Cadmium-containing pyridyl–thiazole complexes: crystal structures and solution behaviour of mononuclear, dinuclear double helicate and dinuclear triple helicate complexes

Abstract

Reaction of Cd(ClO 4) 2 with the potentially tetra- (L 1), penta- (L 2) and hexadentate (L 3) pyridine–thiazole-containing ligands gives [Cd 2(L 1) 3(H 2O)][ClO 4] 4 (a dinuclear triple helicate), mononuclear [Cd(L 2)(ClO 4) 2], and [Cd 2(L 3) 2(ClO 4)(CH 3CN)][ClO 4] 3 (a dinuclear double helicate), respectively. In [Cd 2(L 1) 3(H 2O)][ClO 4] 4 two of the ligands L 1 partition into two bidentate pyridyl–thiazole domains whereas the remaining ligand partitions into a bidentate (pyridyl–thiazole) and monodentate (coordinating pyridyl unit with a pendant thiazole) unit; one Cd(II) centre is coordinated by three bidentate ligand fragments, whereas the other is coordinated by two bidentate and one monodentate ligand fragments as well as a water molecule.
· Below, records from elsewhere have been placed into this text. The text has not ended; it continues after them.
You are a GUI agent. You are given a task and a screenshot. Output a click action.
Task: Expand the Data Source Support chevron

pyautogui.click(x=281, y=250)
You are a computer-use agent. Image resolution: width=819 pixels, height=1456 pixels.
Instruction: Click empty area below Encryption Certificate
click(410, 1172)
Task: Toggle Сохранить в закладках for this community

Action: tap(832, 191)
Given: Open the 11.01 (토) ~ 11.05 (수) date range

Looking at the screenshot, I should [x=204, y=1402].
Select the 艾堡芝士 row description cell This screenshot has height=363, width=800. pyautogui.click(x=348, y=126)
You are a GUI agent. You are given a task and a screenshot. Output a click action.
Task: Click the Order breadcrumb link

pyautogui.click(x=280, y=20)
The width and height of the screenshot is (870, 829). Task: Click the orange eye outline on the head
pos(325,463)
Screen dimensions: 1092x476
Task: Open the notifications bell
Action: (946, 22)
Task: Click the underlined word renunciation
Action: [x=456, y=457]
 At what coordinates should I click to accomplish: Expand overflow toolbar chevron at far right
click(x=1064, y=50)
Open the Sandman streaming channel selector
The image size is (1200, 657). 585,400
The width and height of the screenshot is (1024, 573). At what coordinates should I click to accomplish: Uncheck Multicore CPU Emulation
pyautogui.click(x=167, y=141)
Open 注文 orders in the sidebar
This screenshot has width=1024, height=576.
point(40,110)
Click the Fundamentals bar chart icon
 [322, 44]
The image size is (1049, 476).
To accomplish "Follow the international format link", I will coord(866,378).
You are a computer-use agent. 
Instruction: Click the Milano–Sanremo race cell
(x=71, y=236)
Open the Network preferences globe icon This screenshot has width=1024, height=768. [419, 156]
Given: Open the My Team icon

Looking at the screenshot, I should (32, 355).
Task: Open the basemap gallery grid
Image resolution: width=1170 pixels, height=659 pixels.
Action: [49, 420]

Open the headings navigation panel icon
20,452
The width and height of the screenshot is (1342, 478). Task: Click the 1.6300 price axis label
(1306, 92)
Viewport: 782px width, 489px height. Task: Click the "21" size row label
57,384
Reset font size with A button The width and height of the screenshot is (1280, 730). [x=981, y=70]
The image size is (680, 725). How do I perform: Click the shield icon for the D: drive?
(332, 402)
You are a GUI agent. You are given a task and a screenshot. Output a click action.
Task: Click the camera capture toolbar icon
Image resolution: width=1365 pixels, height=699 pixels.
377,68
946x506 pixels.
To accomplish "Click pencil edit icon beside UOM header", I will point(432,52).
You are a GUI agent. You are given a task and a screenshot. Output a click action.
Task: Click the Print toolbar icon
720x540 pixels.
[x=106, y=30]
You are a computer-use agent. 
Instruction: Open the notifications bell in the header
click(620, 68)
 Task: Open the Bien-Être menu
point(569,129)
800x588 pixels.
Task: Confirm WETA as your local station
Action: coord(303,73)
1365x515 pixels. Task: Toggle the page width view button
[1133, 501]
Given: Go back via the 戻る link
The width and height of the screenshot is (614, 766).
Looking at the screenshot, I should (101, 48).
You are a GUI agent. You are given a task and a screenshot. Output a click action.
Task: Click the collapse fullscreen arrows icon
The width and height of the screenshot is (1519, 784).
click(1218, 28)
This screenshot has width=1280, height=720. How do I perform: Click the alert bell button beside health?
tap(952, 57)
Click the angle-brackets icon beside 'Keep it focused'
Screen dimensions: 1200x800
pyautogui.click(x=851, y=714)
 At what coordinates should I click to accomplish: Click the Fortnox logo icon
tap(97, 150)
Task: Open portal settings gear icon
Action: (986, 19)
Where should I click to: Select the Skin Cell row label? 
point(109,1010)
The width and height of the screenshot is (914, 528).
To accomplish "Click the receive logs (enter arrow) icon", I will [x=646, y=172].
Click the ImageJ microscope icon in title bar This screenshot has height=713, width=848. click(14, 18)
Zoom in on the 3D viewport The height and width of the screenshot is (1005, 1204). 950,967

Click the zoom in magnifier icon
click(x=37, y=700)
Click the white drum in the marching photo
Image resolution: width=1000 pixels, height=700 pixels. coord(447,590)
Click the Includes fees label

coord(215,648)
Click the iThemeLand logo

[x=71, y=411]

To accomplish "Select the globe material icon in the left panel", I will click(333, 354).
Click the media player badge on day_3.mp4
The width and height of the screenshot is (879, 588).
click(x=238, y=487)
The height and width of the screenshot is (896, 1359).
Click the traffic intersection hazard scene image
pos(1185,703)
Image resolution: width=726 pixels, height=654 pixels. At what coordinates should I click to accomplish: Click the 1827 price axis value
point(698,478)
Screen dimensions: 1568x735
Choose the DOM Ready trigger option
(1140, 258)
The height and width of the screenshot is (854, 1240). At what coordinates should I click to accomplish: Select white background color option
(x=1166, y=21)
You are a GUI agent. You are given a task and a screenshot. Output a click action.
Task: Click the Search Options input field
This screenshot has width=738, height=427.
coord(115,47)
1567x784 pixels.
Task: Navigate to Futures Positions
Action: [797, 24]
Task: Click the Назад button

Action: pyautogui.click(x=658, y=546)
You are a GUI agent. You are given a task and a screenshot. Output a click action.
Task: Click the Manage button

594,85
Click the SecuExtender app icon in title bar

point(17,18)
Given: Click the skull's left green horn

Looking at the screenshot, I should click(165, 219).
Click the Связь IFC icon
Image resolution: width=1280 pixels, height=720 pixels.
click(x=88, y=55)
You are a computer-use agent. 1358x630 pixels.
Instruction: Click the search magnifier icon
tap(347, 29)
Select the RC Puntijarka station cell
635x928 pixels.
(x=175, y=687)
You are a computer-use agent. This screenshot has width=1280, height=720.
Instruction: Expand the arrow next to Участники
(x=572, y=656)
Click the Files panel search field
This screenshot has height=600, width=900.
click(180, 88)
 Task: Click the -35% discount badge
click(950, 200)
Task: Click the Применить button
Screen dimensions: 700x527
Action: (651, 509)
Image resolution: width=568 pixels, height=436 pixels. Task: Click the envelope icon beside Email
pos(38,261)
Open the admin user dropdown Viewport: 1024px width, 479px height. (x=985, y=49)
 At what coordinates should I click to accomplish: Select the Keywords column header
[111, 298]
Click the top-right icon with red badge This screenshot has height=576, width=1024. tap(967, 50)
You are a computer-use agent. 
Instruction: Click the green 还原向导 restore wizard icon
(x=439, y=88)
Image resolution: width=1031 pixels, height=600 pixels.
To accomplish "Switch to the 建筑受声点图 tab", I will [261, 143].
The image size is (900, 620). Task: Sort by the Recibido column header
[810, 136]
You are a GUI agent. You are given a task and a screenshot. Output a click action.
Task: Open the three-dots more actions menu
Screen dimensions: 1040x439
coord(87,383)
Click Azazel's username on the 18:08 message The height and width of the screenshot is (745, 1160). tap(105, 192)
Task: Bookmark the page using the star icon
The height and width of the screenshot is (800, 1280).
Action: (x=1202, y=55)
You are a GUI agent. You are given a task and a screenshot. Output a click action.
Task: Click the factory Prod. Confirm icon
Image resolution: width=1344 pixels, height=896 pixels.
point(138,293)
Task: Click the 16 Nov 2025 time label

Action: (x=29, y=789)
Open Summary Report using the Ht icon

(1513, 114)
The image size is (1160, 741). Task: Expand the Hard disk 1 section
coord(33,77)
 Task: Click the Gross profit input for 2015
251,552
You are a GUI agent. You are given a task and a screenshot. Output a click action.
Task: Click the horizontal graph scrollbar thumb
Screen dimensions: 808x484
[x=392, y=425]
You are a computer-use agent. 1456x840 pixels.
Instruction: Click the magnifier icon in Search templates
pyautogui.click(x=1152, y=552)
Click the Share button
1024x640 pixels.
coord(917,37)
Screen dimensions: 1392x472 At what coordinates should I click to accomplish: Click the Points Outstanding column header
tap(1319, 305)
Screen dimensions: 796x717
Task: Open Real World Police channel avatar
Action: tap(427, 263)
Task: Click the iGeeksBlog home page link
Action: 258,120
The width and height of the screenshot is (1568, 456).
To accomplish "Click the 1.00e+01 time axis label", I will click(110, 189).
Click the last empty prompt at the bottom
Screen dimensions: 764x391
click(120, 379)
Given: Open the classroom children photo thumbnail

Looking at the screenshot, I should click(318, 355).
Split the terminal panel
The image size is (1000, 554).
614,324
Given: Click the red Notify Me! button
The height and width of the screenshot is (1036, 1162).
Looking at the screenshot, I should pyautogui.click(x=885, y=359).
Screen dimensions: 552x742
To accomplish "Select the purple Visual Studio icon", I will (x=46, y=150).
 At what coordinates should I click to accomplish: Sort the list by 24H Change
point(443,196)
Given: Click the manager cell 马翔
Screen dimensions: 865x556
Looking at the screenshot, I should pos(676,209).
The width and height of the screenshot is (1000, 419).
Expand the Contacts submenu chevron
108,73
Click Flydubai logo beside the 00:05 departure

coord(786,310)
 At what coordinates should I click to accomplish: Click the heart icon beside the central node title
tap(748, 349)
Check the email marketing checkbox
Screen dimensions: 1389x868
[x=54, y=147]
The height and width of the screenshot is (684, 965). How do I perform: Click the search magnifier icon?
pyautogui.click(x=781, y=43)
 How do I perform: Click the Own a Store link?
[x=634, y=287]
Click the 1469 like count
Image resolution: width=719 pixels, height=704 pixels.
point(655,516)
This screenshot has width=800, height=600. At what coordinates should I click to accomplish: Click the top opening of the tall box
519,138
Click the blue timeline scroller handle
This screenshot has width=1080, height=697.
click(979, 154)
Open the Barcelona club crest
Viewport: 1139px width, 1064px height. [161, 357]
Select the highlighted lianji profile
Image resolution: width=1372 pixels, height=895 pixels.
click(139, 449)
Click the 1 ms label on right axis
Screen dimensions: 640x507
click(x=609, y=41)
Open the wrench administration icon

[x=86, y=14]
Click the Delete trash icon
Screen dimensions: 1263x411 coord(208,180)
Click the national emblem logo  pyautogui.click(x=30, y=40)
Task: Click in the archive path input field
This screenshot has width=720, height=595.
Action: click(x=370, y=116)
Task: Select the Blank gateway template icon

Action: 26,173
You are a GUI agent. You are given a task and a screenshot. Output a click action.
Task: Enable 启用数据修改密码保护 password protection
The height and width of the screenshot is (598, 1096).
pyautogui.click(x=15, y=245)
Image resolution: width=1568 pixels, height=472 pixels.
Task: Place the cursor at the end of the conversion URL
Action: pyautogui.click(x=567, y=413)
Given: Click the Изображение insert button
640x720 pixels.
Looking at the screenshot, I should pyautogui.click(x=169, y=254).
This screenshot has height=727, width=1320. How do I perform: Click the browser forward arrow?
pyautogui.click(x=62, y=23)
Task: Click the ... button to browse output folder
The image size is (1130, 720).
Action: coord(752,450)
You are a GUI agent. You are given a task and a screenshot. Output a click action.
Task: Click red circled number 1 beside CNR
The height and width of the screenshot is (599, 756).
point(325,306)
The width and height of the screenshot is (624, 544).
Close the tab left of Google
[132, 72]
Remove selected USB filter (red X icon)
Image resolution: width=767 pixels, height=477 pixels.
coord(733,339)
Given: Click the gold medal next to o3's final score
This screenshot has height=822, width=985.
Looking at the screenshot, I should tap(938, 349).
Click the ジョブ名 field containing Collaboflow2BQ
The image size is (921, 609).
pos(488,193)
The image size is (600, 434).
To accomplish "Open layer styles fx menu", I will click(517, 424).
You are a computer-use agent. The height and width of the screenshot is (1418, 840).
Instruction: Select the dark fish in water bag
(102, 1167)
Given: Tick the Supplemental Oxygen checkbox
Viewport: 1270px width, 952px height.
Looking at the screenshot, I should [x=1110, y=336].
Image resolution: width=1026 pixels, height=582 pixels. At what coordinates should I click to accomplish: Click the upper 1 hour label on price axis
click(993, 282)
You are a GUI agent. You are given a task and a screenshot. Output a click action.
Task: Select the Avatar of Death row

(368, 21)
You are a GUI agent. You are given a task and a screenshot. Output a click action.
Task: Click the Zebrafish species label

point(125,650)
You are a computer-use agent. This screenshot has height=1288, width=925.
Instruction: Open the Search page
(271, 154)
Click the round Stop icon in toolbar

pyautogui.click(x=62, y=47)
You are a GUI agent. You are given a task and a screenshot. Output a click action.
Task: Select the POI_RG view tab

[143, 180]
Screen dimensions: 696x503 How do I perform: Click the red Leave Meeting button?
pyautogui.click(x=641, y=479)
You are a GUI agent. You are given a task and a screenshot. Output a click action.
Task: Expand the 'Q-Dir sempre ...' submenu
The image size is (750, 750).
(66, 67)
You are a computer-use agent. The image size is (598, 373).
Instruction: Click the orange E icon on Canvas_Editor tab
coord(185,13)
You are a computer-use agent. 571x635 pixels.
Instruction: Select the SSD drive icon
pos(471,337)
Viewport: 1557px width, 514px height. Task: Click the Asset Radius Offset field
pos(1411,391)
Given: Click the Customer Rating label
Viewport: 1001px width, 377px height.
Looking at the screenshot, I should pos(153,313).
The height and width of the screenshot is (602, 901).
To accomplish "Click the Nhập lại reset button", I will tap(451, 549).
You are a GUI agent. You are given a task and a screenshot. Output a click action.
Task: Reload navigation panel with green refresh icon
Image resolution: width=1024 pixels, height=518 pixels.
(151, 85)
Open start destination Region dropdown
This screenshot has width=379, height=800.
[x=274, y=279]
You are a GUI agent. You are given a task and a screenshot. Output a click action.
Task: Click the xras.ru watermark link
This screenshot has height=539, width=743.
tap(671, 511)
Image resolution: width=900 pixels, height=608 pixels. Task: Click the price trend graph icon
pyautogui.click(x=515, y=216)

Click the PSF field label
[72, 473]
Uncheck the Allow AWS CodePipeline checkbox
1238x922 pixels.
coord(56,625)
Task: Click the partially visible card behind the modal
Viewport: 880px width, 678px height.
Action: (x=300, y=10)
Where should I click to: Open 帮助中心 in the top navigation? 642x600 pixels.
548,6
This low-symmetry arrangement is retained in solution. In [Cd(L 2)(ClO 4) 2], L 2 acts as a planar pentadentate equatorial ligand with perchlorate anions coordinated at the axial sites; the ligand has a shallow helical twist to minimise steric interactions between the terminal pyridyl H 6 protons, which are directed towards each other. In [Cd 2(L 3) 2(ClO 4)(CH 3CN)][ClO 4] 3, the potentially hexadentate ligand L 3 is partitioned into terdentate (pyridyl–thiazole–pyridyl) and bidentate (pyridyl–thiazole) coordination domains with a non-coordinated terminal pyridyl unit; each Cd(II) centre is coordinated by one terdentate and one bidentate ligand fragment, with the sixth site being occupied by MeCN at one Cd(II) site and a perchlorate anion at the other. Again, the low symmetry coordination mode of the ligands is retained in solution although the two metal centres become equivalent.